Passage provided:
Happy New Year! We hope that you have had a wonderful Christmas and time off from work!

If you are wondering what to do in your garden on this first bank holiday of the year, or for the rest of January, keep reading! This list will help you prepare for spring and keep your plants thriving throughout the rest of winter.

2024 also signifies a major change in UK gardening, with the use of peat being banned for amateur gardeners in England and Wales. Click here to learn more about peat and the ban, and check out our page on transitioning to peat free! All our products at Field Compost are peat free and have been since we began – browse them here.

Enjoy reading and enjoy your 2024!


General Garden Maintenance:

  • Clear soggy leaves, algae and moss from paths, patios, decking and steps if they start to become slippery.
  • Clean and sharpen tools, including hoes, secateurs and shears.
  • Give your empty pots and seed trays a thorough scrubbing, ready for the start of the sowing season.


  • Check your greenhouse heaters are working properly; use a maximum-minimum thermometer to test the accuracy.
  • Remove snow from the greenhouse and conservatory roofs to prevent damage and allow good light penetration.
  • Do a bit of tidying up; remove leaves and twigs from the guttering of sheds and greenhouses, and get rid of any broken pots, old compost, or debris.

Data records:
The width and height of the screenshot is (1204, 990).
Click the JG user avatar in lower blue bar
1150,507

--

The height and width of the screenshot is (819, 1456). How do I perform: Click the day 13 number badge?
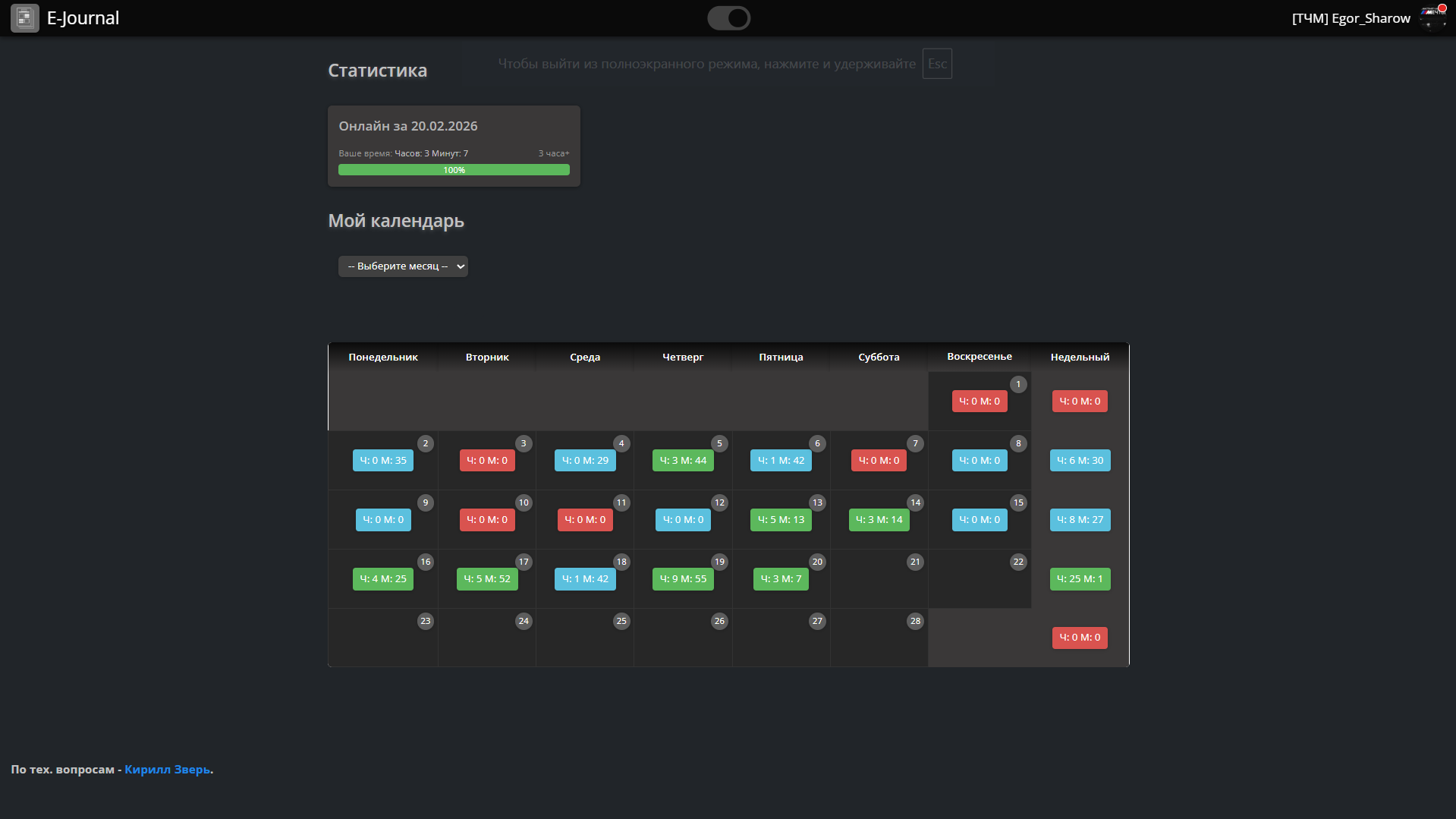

Exercise 1: In the January gardening guide, what has been banned for amateur gardeners in England and Wales in 2024?
Exercise 2: Carry on the January gardening guide from its last bullet point, adding more tasks in the same style.

Reply 1: The use of peat.

Reply 2:
Trees and Shrubs:


  • Protect newly planted trees, hedges and shrubs from cold winds and frosts. Use thick, dry mulches like Field No.1 Organic Soil Improver, to protect the roots from cold.
  • Branches can be covered with straw or bracken and secured with fleece and ties to protect them from frost damage.
  • If it snows, you may need to brush it off the branches of conifers, climbers, and light-limbed shrubs and trees. This is because heavy snowfall can splay branches, break limbs and spoil the shape of the tree.

To plant:




  • Keep tubs and containers tidy; cut back and remove debris regularly. They can also be mulched with compost or grit, for instance, our Field No.12 Nutrimulch.
  • Bare patches can be mulched with Field No.1 Organic Soil Improver.
  • Continue pruning climbing roses while they are dormant.
  • Order catalogues for spring planting of summer flowering bulbs, bedding and herbaceous perennials.

To Plant:

The following flowers can be planted in our Field No.23 Peat Free Professional Potting Blend Compost:

  • Sow seeds of Begonia, Lobelia, Salvia and Pelargonium in a heated greenhouse or propagator to provide early plants.
  • Plant Lily bulbs in pots and borders during mild spells.
  • Plant Geraniums, Dahlias, and Petunias.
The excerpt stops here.